[WHAT IS NEEDED] Copy the listing below line for line, with no changes.

[INPUT FOR THIS TASK]
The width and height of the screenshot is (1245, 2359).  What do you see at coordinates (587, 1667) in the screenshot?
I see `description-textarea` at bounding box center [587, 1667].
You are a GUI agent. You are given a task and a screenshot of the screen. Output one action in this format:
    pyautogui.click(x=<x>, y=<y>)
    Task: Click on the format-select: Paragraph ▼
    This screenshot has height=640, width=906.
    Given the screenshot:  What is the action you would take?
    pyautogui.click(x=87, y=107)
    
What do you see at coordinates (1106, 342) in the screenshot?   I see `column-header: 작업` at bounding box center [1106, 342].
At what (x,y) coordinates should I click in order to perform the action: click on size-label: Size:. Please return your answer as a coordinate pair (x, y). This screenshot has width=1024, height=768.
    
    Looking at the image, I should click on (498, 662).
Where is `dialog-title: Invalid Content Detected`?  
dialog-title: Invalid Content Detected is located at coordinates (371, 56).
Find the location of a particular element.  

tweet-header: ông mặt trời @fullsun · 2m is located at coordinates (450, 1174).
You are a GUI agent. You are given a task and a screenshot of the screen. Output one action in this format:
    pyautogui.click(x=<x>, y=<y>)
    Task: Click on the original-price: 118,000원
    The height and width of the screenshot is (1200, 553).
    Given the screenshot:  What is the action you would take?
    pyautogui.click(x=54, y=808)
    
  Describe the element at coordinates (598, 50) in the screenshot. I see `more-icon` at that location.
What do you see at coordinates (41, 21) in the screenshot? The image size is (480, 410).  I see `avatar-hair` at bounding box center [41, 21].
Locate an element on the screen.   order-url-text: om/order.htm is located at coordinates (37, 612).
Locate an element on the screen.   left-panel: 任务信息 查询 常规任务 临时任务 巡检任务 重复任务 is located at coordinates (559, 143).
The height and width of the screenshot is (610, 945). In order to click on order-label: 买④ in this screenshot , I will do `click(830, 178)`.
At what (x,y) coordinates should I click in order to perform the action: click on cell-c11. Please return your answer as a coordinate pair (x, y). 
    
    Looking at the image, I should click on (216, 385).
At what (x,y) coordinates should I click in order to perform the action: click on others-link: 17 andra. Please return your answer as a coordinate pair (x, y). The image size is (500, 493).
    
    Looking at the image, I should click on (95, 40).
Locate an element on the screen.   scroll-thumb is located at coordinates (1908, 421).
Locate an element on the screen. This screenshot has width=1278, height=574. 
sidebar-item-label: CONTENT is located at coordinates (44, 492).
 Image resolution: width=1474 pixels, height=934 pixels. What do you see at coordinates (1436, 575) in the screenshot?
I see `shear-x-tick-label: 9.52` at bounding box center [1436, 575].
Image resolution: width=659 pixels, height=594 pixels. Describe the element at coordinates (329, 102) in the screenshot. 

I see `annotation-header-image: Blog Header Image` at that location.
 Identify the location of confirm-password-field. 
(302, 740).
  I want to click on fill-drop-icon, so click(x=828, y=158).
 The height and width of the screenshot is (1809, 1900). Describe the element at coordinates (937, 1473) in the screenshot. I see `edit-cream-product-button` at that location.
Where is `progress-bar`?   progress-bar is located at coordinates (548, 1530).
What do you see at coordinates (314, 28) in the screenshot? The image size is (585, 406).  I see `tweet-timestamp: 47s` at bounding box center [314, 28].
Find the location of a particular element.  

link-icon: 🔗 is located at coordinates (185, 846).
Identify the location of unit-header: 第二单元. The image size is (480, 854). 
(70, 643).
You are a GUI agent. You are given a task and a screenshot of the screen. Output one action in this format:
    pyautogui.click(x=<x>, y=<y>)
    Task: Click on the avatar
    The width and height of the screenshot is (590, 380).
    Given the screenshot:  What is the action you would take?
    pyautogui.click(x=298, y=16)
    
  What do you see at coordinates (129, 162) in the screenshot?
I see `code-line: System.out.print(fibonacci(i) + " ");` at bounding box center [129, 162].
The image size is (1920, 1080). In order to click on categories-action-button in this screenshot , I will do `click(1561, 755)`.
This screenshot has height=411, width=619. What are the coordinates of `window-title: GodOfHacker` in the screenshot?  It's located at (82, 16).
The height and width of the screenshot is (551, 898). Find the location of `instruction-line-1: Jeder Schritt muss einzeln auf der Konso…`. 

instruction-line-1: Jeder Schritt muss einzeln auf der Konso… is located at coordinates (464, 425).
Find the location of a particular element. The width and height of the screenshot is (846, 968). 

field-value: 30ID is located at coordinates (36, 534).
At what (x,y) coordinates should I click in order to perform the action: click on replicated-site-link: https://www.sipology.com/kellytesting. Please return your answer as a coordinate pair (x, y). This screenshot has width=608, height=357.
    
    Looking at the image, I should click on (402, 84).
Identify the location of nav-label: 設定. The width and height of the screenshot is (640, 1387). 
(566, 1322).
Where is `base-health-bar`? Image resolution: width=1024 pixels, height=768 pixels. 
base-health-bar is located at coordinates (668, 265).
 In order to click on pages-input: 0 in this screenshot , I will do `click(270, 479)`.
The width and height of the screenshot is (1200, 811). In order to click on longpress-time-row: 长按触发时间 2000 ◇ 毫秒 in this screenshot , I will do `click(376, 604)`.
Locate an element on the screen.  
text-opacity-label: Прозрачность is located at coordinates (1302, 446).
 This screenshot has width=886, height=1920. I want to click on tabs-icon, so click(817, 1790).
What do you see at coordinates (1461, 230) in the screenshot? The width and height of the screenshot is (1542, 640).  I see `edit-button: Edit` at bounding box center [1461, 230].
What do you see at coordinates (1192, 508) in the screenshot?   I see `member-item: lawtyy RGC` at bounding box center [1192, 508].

[SOLUTION FOR THIS TASK]
The width and height of the screenshot is (1245, 2359).  What do you see at coordinates (587, 1667) in the screenshot?
I see `description-textarea` at bounding box center [587, 1667].
You are a GUI agent. You are given a task and a screenshot of the screen. Output one action in this format:
    pyautogui.click(x=<x>, y=<y>)
    Task: Click on the format-select: Paragraph ▼
    This screenshot has height=640, width=906.
    Given the screenshot:  What is the action you would take?
    pyautogui.click(x=87, y=107)
    
What do you see at coordinates (1106, 342) in the screenshot?   I see `column-header: 작업` at bounding box center [1106, 342].
At what (x,y) coordinates should I click in order to perform the action: click on size-label: Size:. Please return your answer as a coordinate pair (x, y). This screenshot has width=1024, height=768.
    
    Looking at the image, I should click on (498, 662).
Where is `dialog-title: Invalid Content Detected`?  
dialog-title: Invalid Content Detected is located at coordinates (371, 56).
Find the location of a particular element.  

tweet-header: ông mặt trời @fullsun · 2m is located at coordinates (450, 1174).
You are a GUI agent. You are given a task and a screenshot of the screen. Output one action in this format:
    pyautogui.click(x=<x>, y=<y>)
    Task: Click on the original-price: 118,000원
    The height and width of the screenshot is (1200, 553).
    Given the screenshot:  What is the action you would take?
    pyautogui.click(x=54, y=808)
    
  Describe the element at coordinates (598, 50) in the screenshot. I see `more-icon` at that location.
What do you see at coordinates (41, 21) in the screenshot? The image size is (480, 410).  I see `avatar-hair` at bounding box center [41, 21].
Locate an element on the screen.   order-url-text: om/order.htm is located at coordinates (37, 612).
Locate an element on the screen.   left-panel: 任务信息 查询 常规任务 临时任务 巡检任务 重复任务 is located at coordinates (559, 143).
The height and width of the screenshot is (610, 945). In order to click on order-label: 买④ in this screenshot , I will do `click(830, 178)`.
At what (x,y) coordinates should I click in order to perform the action: click on cell-c11. Please return your answer as a coordinate pair (x, y). 
    
    Looking at the image, I should click on (216, 385).
At what (x,y) coordinates should I click in order to perform the action: click on others-link: 17 andra. Please return your answer as a coordinate pair (x, y). The image size is (500, 493).
    
    Looking at the image, I should click on (95, 40).
Locate an element on the screen.   scroll-thumb is located at coordinates (1908, 421).
Locate an element on the screen. This screenshot has width=1278, height=574. 
sidebar-item-label: CONTENT is located at coordinates (44, 492).
 Image resolution: width=1474 pixels, height=934 pixels. What do you see at coordinates (1436, 575) in the screenshot?
I see `shear-x-tick-label: 9.52` at bounding box center [1436, 575].
Image resolution: width=659 pixels, height=594 pixels. Describe the element at coordinates (329, 102) in the screenshot. 

I see `annotation-header-image: Blog Header Image` at that location.
 Identify the location of confirm-password-field. 
(302, 740).
  I want to click on fill-drop-icon, so click(x=828, y=158).
 The height and width of the screenshot is (1809, 1900). Describe the element at coordinates (937, 1473) in the screenshot. I see `edit-cream-product-button` at that location.
Where is `progress-bar`?   progress-bar is located at coordinates (548, 1530).
What do you see at coordinates (314, 28) in the screenshot? The image size is (585, 406).  I see `tweet-timestamp: 47s` at bounding box center [314, 28].
Find the location of a particular element.  

link-icon: 🔗 is located at coordinates (185, 846).
Identify the location of unit-header: 第二单元. The image size is (480, 854). 
(70, 643).
You are a GUI agent. You are given a task and a screenshot of the screen. Output one action in this format:
    pyautogui.click(x=<x>, y=<y>)
    Task: Click on the avatar
    The width and height of the screenshot is (590, 380).
    Given the screenshot:  What is the action you would take?
    pyautogui.click(x=298, y=16)
    
  What do you see at coordinates (129, 162) in the screenshot?
I see `code-line: System.out.print(fibonacci(i) + " ");` at bounding box center [129, 162].
The image size is (1920, 1080). In order to click on categories-action-button in this screenshot , I will do `click(1561, 755)`.
This screenshot has height=411, width=619. What are the coordinates of `window-title: GodOfHacker` in the screenshot?  It's located at (82, 16).
The height and width of the screenshot is (551, 898). Find the location of `instruction-line-1: Jeder Schritt muss einzeln auf der Konso…`. 

instruction-line-1: Jeder Schritt muss einzeln auf der Konso… is located at coordinates (464, 425).
Find the location of a particular element. The width and height of the screenshot is (846, 968). 

field-value: 30ID is located at coordinates (36, 534).
At what (x,y) coordinates should I click in order to perform the action: click on replicated-site-link: https://www.sipology.com/kellytesting. Please return your answer as a coordinate pair (x, y). This screenshot has width=608, height=357.
    
    Looking at the image, I should click on (402, 84).
Identify the location of nav-label: 設定. The width and height of the screenshot is (640, 1387). 
(566, 1322).
Where is `base-health-bar`? Image resolution: width=1024 pixels, height=768 pixels. 
base-health-bar is located at coordinates (668, 265).
 In order to click on pages-input: 0 in this screenshot , I will do `click(270, 479)`.
The width and height of the screenshot is (1200, 811). In order to click on longpress-time-row: 长按触发时间 2000 ◇ 毫秒 in this screenshot , I will do `click(376, 604)`.
Locate an element on the screen.  
text-opacity-label: Прозрачность is located at coordinates (1302, 446).
 This screenshot has width=886, height=1920. I want to click on tabs-icon, so click(817, 1790).
What do you see at coordinates (1461, 230) in the screenshot? The width and height of the screenshot is (1542, 640).  I see `edit-button: Edit` at bounding box center [1461, 230].
What do you see at coordinates (1192, 508) in the screenshot?   I see `member-item: lawtyy RGC` at bounding box center [1192, 508].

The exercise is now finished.